O projeto foi contemplado pelo Programa Institucional de Bolsas de Iniciação em Desenvolvimento Tecnológico e Inovação (PIBITI), nível de graduação e ensino médio. Os auxílios de incentivo são provenientes do Conselho Nacional de Desenvolvimento Científico e Tecnológico (CNPq), oportunizados pela UEPA aos pesquisadores através de edital interno. A iniciativa é desenvolvida pelo grupo de pesquisa Tecnologia e Inovação para a Indústria de Alimentos (Tecinova), liderado pelo professor Diego Aires, coordenador do curso de tecnologia em alimentos da Uepa. Ele explica que o produto já existe no mercado e seu consumo tem crescido nos últimos anos. “O projeto visa estabelecer a identidade e a qualidade desse produto, avaliando seus benefícios, sua aceitação sensorial e potencial de mercado”, afirmou.
“Aliado a isso, também estabelece parâmetros de manejo da semente para destinação mais segura, do ponto de vista sanitário, do batedor, para seu uso como alimento, identificando quais os pontos de maior atenção e controle para garantir a segurança e a saúde do consumidor.

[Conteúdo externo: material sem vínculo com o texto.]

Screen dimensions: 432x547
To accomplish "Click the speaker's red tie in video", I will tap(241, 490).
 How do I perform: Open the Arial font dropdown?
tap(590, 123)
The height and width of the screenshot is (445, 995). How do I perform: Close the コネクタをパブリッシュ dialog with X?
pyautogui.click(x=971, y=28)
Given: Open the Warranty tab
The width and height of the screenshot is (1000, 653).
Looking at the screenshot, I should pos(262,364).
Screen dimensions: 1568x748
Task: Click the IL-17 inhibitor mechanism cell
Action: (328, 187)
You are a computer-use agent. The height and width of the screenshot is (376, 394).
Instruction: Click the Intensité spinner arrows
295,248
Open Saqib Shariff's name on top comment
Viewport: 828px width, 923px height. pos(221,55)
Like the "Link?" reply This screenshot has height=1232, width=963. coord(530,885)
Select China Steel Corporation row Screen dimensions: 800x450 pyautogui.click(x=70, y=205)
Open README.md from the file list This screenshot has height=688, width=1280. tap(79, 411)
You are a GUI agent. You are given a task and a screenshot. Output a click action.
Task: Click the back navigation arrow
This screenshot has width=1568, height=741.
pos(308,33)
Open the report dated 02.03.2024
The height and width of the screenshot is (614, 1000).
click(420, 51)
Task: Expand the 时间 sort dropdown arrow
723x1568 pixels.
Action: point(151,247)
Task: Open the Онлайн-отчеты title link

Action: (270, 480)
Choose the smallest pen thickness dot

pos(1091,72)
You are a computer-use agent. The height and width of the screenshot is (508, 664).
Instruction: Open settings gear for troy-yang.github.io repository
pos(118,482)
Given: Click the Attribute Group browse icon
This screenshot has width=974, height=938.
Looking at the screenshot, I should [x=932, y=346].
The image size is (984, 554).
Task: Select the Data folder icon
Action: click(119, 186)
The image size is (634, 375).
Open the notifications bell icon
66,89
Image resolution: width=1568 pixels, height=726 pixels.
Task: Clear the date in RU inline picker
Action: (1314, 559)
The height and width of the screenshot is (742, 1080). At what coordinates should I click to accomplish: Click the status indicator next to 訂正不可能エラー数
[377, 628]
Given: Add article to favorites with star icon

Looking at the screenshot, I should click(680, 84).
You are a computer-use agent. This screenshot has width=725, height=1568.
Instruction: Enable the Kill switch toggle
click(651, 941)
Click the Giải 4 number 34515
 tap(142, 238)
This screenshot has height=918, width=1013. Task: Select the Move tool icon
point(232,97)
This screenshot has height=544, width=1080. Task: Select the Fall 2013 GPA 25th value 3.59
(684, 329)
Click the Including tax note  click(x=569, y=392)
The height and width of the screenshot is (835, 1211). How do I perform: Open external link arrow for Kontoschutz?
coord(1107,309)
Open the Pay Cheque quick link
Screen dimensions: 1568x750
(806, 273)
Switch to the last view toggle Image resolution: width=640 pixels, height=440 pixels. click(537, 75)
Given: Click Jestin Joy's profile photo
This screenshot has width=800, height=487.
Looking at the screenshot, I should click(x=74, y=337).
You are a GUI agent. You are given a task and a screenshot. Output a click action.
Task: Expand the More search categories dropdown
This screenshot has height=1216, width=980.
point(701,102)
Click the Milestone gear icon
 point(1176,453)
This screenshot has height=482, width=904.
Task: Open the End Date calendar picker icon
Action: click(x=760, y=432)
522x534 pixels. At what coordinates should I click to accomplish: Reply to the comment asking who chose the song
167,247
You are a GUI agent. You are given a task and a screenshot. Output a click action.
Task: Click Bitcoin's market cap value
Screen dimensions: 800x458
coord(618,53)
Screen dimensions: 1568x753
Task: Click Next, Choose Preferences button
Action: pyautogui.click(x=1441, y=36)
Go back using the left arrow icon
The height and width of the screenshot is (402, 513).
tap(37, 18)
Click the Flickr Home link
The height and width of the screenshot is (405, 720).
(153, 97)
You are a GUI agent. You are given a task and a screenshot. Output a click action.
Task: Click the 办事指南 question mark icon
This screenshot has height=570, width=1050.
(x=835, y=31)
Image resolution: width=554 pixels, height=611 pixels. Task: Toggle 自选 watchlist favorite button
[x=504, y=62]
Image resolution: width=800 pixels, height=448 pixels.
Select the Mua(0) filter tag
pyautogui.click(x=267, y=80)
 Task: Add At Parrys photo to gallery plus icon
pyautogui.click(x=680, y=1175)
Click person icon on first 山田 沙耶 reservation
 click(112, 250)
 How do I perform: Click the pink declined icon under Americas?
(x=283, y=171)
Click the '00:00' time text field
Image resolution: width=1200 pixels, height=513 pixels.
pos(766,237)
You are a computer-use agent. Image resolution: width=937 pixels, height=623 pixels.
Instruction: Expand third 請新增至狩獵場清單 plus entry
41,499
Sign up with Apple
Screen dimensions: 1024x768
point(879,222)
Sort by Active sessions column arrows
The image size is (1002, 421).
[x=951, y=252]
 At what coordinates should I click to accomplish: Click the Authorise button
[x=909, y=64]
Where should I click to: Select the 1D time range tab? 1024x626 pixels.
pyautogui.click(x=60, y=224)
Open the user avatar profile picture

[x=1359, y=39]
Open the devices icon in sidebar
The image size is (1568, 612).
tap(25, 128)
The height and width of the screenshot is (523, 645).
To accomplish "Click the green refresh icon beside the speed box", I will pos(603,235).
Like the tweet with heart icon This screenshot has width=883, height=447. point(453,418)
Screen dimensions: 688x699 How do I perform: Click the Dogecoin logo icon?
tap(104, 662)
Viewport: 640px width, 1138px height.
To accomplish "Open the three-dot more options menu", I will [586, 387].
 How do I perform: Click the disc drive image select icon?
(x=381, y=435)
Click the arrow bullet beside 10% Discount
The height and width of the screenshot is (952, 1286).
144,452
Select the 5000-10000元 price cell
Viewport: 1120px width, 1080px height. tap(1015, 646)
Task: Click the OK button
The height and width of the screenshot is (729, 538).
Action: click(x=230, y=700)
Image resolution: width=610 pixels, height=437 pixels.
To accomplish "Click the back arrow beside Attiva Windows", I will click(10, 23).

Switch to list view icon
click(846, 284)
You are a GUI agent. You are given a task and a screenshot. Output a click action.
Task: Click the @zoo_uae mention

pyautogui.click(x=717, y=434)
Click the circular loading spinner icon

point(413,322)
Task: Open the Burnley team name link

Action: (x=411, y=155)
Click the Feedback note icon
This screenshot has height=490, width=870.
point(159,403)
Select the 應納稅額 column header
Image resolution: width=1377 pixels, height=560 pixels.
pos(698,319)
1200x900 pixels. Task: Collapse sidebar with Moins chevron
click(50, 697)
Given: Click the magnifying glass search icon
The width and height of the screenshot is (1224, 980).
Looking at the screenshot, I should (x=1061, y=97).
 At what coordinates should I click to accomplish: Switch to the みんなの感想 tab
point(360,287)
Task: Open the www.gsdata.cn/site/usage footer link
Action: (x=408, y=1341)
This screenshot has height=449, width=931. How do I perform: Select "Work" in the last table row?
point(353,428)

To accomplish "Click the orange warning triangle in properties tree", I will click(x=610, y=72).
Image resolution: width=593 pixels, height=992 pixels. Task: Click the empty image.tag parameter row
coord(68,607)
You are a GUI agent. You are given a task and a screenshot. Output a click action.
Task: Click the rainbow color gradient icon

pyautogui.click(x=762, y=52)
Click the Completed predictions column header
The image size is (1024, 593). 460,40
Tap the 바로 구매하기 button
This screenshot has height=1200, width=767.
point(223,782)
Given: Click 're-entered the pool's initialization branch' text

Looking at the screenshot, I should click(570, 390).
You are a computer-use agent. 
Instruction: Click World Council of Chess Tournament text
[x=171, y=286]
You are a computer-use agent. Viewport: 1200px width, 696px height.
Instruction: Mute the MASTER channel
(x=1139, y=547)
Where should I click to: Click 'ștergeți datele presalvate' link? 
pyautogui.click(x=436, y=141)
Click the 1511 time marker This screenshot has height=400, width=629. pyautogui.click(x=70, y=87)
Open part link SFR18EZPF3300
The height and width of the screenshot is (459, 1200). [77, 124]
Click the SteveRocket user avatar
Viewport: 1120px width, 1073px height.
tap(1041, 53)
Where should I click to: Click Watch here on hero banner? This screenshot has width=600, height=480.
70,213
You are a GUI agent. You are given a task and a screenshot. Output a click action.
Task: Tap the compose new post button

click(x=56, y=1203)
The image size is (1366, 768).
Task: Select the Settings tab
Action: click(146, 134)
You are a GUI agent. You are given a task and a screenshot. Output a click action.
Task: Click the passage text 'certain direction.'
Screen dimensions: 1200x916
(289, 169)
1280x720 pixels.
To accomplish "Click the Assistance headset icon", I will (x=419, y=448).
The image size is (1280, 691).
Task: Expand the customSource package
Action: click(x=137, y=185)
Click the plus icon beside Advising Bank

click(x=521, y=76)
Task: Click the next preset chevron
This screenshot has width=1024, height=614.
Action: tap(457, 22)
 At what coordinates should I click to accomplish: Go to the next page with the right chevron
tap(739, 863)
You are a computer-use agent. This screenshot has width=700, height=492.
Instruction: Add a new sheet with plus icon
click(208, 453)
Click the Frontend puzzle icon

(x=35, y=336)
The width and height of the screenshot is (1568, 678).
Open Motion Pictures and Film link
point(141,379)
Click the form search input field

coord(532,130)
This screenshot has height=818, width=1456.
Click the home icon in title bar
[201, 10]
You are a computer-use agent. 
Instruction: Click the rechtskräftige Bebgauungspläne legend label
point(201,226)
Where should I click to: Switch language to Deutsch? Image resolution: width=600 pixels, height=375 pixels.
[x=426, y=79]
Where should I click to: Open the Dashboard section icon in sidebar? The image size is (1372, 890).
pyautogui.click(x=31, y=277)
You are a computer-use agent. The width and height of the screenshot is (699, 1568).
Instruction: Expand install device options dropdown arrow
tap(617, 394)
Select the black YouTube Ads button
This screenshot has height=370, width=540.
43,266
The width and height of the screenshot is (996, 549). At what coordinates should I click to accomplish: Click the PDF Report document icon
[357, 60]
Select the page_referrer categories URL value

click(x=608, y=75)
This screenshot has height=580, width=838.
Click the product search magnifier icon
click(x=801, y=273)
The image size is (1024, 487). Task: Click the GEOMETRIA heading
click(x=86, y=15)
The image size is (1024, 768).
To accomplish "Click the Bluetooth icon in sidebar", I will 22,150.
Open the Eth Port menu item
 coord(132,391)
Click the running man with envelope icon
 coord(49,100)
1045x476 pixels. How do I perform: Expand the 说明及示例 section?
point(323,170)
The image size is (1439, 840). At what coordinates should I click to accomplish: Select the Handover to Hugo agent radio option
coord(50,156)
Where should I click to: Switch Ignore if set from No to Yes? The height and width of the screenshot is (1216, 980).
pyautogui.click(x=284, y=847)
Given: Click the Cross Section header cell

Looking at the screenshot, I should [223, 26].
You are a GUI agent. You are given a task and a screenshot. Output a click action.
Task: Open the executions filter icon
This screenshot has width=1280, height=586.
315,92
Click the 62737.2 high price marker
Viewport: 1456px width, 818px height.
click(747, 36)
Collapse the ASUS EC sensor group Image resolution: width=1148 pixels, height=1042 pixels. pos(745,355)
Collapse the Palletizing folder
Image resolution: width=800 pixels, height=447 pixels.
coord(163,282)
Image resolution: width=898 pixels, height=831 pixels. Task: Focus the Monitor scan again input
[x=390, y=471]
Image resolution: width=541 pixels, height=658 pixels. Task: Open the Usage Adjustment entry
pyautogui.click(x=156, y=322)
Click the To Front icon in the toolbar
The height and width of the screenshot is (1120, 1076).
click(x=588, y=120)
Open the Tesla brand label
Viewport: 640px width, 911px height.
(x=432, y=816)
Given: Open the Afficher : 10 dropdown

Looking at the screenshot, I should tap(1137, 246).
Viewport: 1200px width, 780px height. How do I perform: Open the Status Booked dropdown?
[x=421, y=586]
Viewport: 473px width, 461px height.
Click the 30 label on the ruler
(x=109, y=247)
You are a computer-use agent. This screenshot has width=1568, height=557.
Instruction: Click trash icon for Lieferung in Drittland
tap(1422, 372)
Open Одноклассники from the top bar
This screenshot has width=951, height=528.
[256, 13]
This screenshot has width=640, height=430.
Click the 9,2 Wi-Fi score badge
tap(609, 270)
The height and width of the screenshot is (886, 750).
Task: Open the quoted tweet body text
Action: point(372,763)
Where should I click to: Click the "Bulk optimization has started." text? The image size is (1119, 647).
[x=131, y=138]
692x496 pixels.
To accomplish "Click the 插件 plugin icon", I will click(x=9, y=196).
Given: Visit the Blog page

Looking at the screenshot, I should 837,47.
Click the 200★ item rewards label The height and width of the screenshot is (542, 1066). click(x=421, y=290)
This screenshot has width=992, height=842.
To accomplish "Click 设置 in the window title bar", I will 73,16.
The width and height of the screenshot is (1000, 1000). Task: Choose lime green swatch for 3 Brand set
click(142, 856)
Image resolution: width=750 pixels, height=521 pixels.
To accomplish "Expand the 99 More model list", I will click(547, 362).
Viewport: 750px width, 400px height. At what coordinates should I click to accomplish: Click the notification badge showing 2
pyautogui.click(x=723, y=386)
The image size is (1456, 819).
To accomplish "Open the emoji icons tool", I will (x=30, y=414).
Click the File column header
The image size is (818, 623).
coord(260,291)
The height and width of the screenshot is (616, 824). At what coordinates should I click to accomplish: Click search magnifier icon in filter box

Além de ser mais uma alternativa de uso para diminuir o descarte desse produto no meio ambiente e ainda agregar valor a ele”, completou. Os caroços de açaí, resultado da extração da polpa que muitos paraenses consomem de forma cultural, geralmente costumam virar lixo, tornando-se um problema para a limpeza urbana. Em áreas rurais, acaba indo parar em lixões e nas águas. Estudos como os que estão sendo desenvolvidos pelos pesquisadores da Uepa, verificam como aproveitar o fruto na totalidade, incluindo o caroço que seria um mero resíduo orgânico.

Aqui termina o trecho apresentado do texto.